→ **WORK INSTRUCTION**:
Determine which lines of the records include the word "dropdown", and copy them.

→ **ENTRIES SHOWN**:
=== Section Start ===

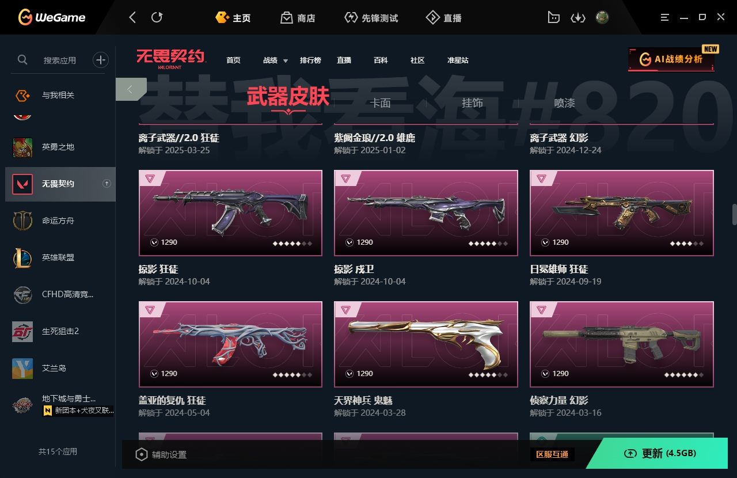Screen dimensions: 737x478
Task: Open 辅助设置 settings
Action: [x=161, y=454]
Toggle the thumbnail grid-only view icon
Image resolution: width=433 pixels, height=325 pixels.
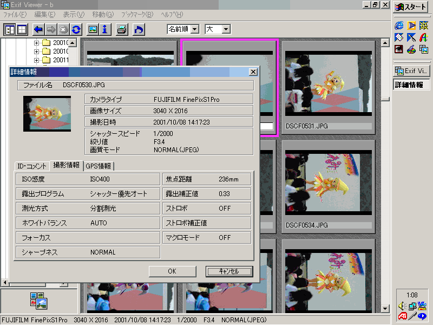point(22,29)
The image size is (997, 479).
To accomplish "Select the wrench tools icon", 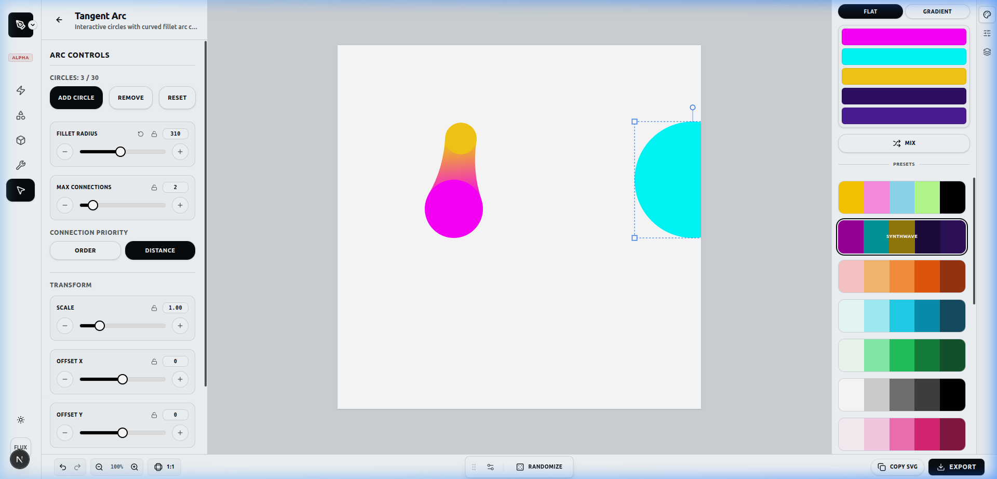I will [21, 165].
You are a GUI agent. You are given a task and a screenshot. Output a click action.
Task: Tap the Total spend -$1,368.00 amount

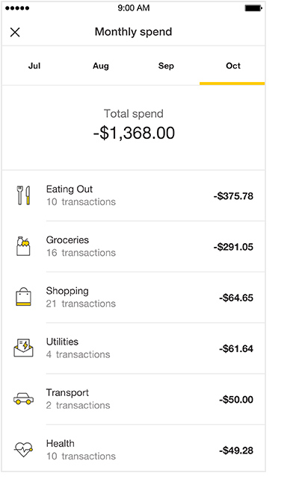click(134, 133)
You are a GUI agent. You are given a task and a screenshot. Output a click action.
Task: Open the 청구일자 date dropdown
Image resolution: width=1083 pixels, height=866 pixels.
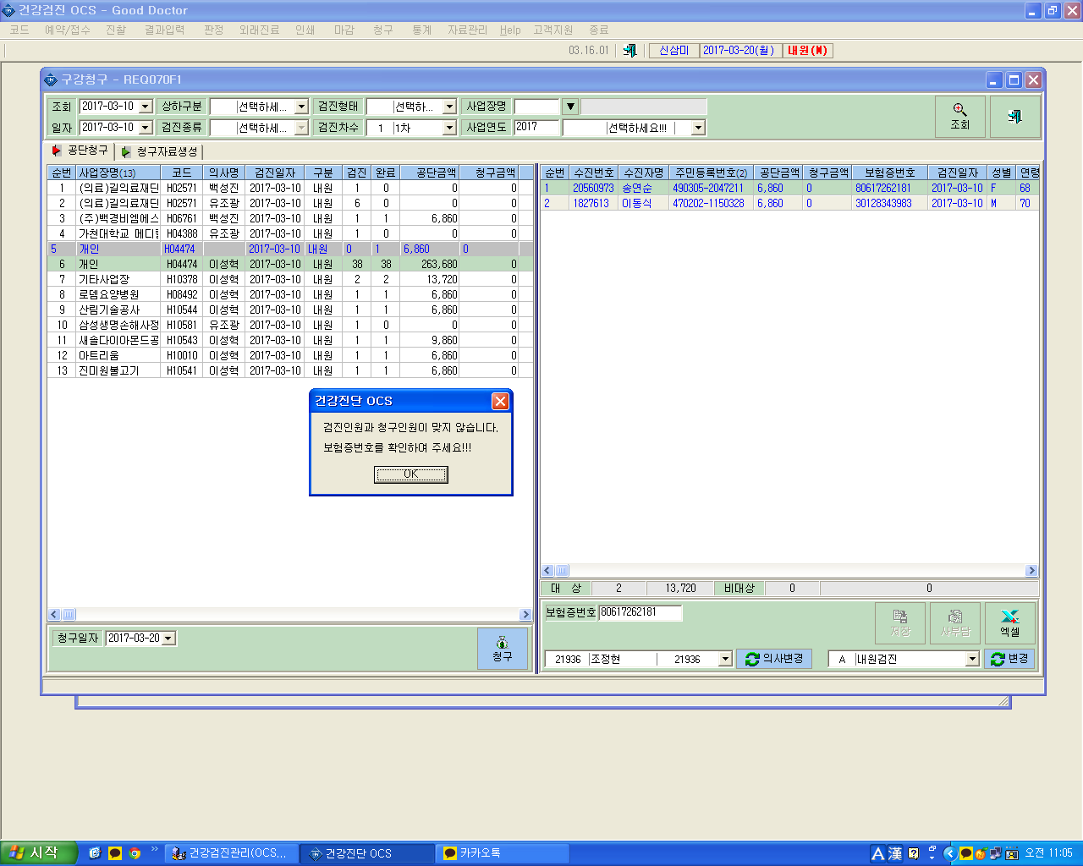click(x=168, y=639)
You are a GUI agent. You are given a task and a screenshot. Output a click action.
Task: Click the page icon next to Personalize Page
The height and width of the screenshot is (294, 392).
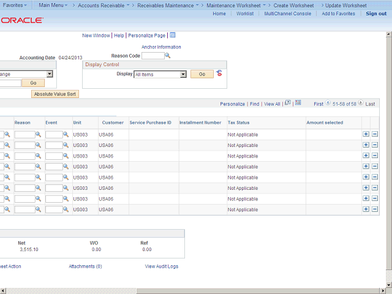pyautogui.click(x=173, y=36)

=== Section End ===
=== Section Start ===

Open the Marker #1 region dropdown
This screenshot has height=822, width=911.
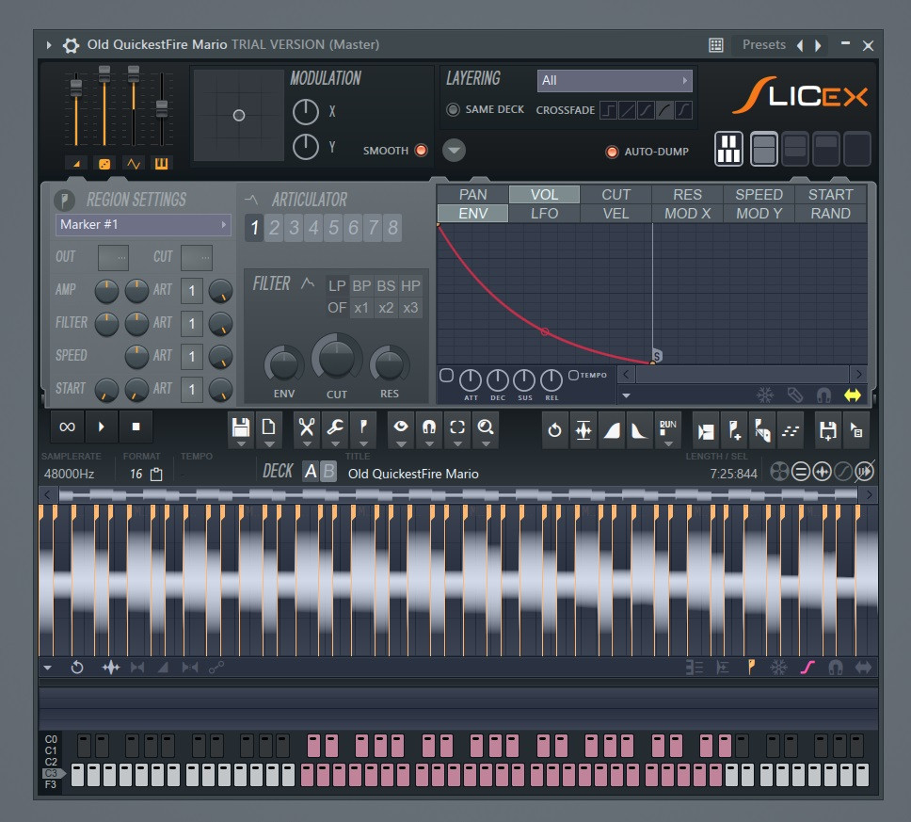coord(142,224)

=== Section End ===

→ **TASK RESULT**:
Task: Open the 청구일자 date dropdown
Open the Marker #1 region dropdown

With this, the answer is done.